Gestodene-containing Contraceptives

Affiliations
Review

Gestodene-containing Contraceptives

H Kuhl et al. Clin Obstet Gynecol.

Abstract

As GSD is the most potent progestogen used in oral contraceptives, the doses of GSD can be lower than those of other progestogen components. The monophasic (30 micrograms EE + 75 micrograms GSD) and the triphasic formulation (30 micrograms EE + 50 micrograms GSD/40 micrograms EE + 70 micrograms GSD/30 micrograms EE + 100 micrograms GSD) suppress gonadotropin release and ovarian function profoundly and inhibit ovulation reliably. The strong anti-estrogenic and progestogenic effectiveness of GSD is based on the high GSD serum concentrations achieved during daily intake. Because of the weak androgenic properties of GSD, both formulations can be characterized as estrogen-dominant with respect to their hepatic effects. Except for the first cycles, both formulations afford good cycle control, and the rate of side effects is similar to that with comparable low-dose oral contraceptives. The levels of total and free androgens and androgen precursors, as well as of peripheral androgen activity, are significantly reduced, resulting in a reduced incidence of acne. The concentrations of SHBG and other serum-binding globulins are elevated considerably, and thyroid function is almost unaffected. The estrogen-dominant effect on hepatic metabolism of both formulations also is reflected by a significant increase in the levels of triglycerides and VLDL, HDL, and some apolipoproteins, while LDL-CH and total CH remain unchanged. Similar to other low-dose oral contraceptives, the GSD-containing preparations cause a slight impairment of glucose tolerance that does not appear to be of clinical relevance. However, a significant increase exists in pro-coagulatory and fibrinolytic activity that leads to a considerable stimulation of fibrin turnover. In predisposed women, this may contribute to an elevated risk of venous and arterial thromboembolic diseases.

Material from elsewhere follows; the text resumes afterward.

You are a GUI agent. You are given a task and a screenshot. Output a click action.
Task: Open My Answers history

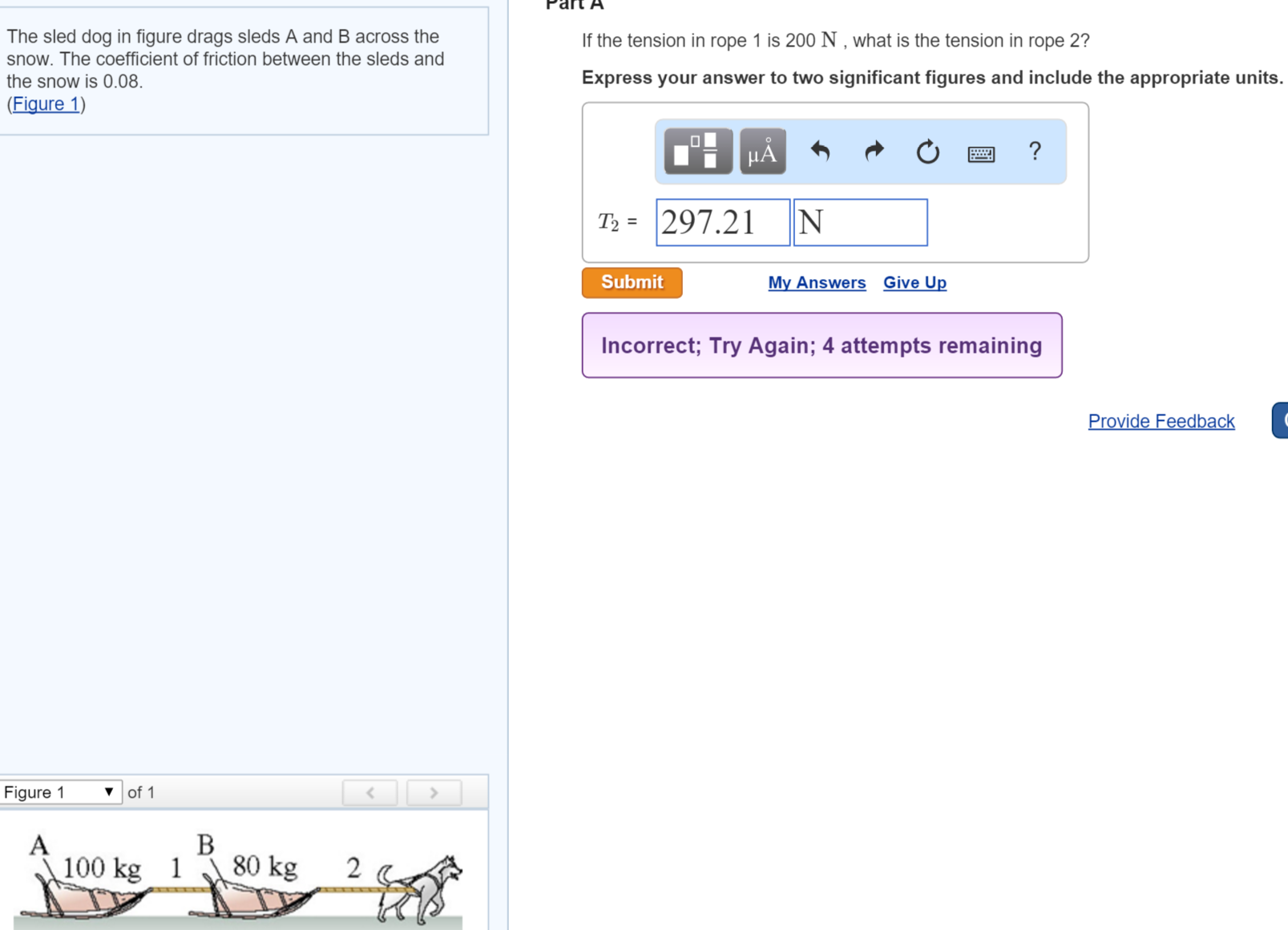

PIP: Gestodene (GSD) is the most potent and therefore lowest dosed progestogen used in oral contraceptives. Pharmacokinetic studies have found serum levels of GSD to be considerably higher than those of comparable progestogens taken at higher doses. The monophasic and triphasic formulation suppress gonadotropin release and ovarian function profoundly and inhibit ovulation reliably, with GSD's strong anti-estrogenic and progestogenic effectiveness based upon the high GSD serum concentrations achieved during daily intake. The authors describe the pharmacologic properties of GSD, formulations containing GSD and ethinyl estradiol, pharmacokinetics, contraceptive effectiveness, cycle control and side effects, the effect on hormonal parameters, the effect on lipid metabolism, the effect on carbohydrate metabolism, and the effect on hemostasis.